Solutions not only include transferring SMET time to in-person interactions, but also to more sidebar interactions with those online. It means sharing confidences and avoiding the superficial, Pollyannaish-speak indicative of social media. In other words, it means being human.

 

2 Responses

  1. Great post Mike on a very important topic.

    I recently shared with another friend in an email (grins) about the dilemma I have been feeling when it comes to connection versus GENUINELY connecting online via social media, etc.

    On the one hand, I intentionally connect to network, share ideas, to ultimately feel part of the human race and not feel so isolated as I traverse through some career changes and adjustments I’ve had to face.

    That said, I have personally felt that ‘gap’ in learning the difference between superficially connecting with people on line versus still feeling not quite ‘connected’. Thus, we can easily have an ILLUSION of connection because we may initially confuse CONTACT with connection.

    In reality, connection is much deeper. For me it’s more like a head/heart connection with another human being that transcends superficial exchanges that may have other motives or intentions related to business or making a sale or promoting one self and services. It’s the kind that leads to a genuine interest in others BEYOND career and business motives.

    Although the building of genuine connections tend to naturally lead to genuine business and word of mouth networking possibilities.

    Online we can communicate with dozens or even hundreds of people a day and still feel ‘lonely’. And we can also connect with one or two and feel GENUINELY connected.

    It’s the latter that I tend to look for while swimming through the former on a daily basis.

    Lastly, I have found that it IS important to make time to intentionally disconnect. Info overload can truly wreak havoc on the senses and creates a ton of noise that is helpful to disconnect from.

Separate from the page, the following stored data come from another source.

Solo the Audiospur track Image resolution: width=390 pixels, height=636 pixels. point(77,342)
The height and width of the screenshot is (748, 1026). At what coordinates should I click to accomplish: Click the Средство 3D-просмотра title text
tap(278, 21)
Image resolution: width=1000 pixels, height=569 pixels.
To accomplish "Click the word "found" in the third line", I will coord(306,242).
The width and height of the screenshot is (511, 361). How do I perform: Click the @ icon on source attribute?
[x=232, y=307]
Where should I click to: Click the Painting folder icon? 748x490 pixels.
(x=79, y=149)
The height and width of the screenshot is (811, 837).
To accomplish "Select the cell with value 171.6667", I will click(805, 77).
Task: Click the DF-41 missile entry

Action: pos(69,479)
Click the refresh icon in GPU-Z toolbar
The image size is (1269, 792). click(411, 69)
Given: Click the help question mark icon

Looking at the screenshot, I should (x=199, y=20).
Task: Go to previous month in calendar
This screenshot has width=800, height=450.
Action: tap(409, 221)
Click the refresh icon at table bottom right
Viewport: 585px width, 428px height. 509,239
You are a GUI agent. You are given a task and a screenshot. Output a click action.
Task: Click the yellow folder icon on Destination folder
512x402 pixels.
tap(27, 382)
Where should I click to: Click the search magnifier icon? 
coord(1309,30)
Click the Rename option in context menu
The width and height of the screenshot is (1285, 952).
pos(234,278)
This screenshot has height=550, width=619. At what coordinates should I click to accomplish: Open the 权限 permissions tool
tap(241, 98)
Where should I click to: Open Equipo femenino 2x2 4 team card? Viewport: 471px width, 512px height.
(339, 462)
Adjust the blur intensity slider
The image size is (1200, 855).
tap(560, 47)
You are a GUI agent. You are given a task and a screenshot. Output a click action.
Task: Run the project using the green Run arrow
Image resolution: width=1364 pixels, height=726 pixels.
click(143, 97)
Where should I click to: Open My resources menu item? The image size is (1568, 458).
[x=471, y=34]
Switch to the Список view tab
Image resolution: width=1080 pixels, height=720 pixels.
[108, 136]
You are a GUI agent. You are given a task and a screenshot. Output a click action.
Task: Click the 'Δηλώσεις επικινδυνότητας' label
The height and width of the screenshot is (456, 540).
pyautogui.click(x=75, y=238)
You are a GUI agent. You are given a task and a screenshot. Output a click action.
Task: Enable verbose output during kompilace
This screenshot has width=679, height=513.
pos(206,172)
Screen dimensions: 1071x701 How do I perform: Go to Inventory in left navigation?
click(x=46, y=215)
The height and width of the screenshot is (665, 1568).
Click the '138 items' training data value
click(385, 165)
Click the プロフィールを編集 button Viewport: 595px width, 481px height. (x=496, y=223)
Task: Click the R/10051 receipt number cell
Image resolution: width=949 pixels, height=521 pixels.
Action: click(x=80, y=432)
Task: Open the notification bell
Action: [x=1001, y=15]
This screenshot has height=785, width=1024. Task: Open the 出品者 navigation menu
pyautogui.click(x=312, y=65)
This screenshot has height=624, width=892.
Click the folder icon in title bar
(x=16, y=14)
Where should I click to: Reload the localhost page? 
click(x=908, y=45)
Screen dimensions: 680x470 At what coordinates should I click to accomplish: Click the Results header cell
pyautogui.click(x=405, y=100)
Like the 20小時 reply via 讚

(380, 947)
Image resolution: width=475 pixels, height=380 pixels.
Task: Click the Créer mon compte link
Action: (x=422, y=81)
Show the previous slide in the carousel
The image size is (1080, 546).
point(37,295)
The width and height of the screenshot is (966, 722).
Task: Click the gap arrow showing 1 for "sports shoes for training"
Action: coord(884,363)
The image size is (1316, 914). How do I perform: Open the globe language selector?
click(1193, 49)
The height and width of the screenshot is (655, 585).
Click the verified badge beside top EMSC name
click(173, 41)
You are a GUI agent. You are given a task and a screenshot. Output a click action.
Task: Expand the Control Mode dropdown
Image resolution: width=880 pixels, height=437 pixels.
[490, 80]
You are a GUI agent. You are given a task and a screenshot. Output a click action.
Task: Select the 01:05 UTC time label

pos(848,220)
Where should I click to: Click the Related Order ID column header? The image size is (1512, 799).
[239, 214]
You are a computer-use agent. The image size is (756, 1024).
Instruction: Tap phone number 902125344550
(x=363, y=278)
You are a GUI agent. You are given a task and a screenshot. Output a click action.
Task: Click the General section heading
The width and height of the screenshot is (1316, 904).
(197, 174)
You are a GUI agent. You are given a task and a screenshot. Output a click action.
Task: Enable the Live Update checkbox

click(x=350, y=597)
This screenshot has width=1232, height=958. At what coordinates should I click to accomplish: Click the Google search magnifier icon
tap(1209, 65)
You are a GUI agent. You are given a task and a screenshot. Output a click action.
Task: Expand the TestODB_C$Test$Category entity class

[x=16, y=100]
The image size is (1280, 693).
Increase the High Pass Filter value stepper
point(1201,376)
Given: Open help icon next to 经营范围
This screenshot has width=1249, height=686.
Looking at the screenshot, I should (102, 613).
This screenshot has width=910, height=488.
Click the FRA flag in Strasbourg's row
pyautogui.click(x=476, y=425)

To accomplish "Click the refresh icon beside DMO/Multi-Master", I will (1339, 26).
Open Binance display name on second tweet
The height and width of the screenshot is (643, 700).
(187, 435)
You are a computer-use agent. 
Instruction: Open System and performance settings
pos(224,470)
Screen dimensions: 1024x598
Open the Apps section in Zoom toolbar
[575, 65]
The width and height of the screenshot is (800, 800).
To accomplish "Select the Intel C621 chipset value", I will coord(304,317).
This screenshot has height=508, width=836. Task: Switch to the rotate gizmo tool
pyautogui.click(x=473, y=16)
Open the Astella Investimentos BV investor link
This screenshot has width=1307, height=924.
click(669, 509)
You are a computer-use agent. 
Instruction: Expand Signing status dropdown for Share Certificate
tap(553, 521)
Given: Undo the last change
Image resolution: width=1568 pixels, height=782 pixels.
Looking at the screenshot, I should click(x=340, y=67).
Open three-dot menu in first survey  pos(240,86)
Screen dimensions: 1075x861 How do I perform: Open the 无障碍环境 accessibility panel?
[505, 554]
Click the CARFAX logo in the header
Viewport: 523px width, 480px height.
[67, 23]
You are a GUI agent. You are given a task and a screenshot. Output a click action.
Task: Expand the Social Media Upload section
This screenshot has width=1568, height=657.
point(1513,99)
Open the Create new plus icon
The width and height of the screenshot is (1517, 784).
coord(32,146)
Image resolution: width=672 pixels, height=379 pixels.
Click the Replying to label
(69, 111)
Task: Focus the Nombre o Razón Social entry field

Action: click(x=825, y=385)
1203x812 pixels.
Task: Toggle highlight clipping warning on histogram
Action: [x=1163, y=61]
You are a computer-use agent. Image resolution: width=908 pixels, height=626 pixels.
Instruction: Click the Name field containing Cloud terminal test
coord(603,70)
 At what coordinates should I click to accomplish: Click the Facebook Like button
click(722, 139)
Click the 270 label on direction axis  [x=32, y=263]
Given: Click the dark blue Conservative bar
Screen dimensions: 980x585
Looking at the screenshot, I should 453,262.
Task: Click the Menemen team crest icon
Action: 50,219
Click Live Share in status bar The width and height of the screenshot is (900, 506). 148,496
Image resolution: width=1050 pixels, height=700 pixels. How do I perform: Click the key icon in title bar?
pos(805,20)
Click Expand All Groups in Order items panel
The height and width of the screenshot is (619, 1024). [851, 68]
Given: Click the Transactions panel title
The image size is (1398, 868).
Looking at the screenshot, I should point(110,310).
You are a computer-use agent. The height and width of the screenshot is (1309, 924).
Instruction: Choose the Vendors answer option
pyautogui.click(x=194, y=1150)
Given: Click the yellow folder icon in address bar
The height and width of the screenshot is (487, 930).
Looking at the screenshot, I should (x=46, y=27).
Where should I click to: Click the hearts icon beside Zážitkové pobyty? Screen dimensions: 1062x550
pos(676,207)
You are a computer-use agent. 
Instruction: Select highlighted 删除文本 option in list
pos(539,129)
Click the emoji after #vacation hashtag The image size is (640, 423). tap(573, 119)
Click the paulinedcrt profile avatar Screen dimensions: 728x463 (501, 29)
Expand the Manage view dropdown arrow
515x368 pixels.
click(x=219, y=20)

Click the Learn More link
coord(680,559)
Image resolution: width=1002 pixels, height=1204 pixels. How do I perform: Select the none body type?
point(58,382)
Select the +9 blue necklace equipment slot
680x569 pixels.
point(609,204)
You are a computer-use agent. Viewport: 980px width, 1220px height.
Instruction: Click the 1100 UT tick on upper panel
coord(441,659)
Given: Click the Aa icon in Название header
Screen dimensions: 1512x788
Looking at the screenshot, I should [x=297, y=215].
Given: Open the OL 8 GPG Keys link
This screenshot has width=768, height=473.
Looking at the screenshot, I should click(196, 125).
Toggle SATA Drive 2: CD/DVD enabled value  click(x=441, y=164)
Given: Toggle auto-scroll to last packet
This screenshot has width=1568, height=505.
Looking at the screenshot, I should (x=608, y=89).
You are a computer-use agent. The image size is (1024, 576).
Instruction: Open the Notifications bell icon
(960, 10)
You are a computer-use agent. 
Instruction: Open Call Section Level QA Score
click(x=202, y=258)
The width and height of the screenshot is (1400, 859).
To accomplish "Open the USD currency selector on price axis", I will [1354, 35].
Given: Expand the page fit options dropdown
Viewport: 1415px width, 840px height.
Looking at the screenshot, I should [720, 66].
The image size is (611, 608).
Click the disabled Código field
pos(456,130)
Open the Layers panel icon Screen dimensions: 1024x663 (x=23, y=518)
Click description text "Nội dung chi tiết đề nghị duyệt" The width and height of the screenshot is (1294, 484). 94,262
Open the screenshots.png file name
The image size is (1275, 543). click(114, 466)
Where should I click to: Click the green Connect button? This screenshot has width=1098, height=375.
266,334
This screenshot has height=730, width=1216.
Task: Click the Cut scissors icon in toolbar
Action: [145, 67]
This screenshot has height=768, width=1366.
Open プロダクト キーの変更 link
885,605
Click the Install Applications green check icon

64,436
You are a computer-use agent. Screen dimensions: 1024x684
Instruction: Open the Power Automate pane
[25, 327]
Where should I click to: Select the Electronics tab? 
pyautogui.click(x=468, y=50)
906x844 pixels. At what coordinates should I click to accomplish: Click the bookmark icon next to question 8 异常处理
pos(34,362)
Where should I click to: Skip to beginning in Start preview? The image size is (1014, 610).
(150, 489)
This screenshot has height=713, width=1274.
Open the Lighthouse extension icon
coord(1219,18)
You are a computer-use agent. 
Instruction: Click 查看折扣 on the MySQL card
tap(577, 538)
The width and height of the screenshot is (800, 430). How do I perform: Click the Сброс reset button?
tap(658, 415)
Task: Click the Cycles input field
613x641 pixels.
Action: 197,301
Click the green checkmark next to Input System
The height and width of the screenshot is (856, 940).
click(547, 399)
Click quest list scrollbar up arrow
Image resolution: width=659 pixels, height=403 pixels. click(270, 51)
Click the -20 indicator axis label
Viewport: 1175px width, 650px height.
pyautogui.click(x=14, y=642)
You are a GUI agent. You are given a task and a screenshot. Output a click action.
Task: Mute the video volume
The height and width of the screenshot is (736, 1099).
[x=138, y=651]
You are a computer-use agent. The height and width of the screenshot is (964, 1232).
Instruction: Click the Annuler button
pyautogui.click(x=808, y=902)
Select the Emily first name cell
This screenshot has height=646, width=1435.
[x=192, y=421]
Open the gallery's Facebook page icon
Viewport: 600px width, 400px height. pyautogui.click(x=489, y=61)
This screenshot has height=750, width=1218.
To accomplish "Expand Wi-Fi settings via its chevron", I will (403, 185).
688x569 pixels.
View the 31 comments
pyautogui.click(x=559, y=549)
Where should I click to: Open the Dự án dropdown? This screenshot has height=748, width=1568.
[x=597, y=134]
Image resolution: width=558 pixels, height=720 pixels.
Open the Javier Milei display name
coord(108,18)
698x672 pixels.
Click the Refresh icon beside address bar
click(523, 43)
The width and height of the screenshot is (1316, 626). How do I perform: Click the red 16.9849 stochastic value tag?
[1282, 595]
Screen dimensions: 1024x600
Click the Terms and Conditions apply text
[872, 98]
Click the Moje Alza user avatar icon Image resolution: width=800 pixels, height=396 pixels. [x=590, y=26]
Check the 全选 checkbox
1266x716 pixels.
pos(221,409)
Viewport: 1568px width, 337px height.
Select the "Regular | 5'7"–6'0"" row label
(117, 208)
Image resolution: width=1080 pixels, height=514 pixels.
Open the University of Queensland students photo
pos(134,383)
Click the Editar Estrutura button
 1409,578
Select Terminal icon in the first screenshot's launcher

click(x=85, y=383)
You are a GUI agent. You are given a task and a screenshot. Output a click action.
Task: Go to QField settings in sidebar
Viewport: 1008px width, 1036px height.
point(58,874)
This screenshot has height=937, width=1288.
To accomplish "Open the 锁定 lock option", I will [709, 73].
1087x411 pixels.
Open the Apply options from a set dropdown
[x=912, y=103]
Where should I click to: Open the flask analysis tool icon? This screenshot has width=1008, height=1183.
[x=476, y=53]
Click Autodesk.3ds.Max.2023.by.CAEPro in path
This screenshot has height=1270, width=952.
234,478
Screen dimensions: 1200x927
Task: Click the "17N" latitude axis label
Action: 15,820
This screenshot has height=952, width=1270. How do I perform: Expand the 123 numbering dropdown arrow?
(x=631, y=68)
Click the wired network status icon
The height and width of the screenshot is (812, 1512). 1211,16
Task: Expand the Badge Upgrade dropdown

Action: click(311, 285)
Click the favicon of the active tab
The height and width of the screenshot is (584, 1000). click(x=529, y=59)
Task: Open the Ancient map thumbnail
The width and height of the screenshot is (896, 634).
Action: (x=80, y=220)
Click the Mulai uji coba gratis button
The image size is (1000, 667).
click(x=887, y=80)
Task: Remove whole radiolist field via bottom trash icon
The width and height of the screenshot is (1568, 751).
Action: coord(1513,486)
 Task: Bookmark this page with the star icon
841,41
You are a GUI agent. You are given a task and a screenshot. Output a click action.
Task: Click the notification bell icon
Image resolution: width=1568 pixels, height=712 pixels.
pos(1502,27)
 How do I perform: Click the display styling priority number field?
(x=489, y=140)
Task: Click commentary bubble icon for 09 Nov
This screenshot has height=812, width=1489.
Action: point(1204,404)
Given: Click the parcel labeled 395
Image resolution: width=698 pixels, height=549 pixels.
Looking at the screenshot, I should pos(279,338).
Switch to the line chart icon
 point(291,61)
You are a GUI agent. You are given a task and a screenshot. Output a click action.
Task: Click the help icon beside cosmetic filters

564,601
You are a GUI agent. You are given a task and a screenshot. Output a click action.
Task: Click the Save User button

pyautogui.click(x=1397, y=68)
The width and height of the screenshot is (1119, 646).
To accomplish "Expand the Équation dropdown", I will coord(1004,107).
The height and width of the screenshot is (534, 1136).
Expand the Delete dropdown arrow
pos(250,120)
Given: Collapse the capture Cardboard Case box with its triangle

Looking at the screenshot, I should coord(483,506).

    I need to do it more often.

    Thanks for this great post and for the good reminder.

    1. Mike Lehr

      As always, Samantha, thank for visiting and commenting. You’ve stated the solution whether you did it purposely or not. It’s similar to real life. Some connections are superficial some are not. The problem with SMET is the lack of personal contact that we can’t get via phone or in person.

      My interpretation of what you’re saying is that there’s a difference between connecting and relating. As you and I have discussed before, there are public responses which tend to require a “happy” filter and private ones where we can discard that filter for a realer one or no filter. The problem is when we begin to believe that this “happy” world which I prefer to call Pollyannaism is real. So then our lives, when compared to Pollyannaism, not only seem less desirable but also detached, separate, isolated and finally, lonely. In a way, what we find on SMET is a less polished form of advertising. Imagine for a moment if we evaluated our lives based on the commercials we see on television? In many ways, I consider viewing our lives from a SMET perspective no different except the people doing the “advertising” aren’t as professional in most cases as the ones on television.

      And, to complete the analogy, commercials on television are designed to make us dissatisfied in some way so we go out and purchase whatever it is they want us to purchase. So, it’s no wonder, if SMET is informal advertising that the same feelings and emotions are at work.

      Anyway, you’re right. Feeling genuinely connected is key, and it does require work.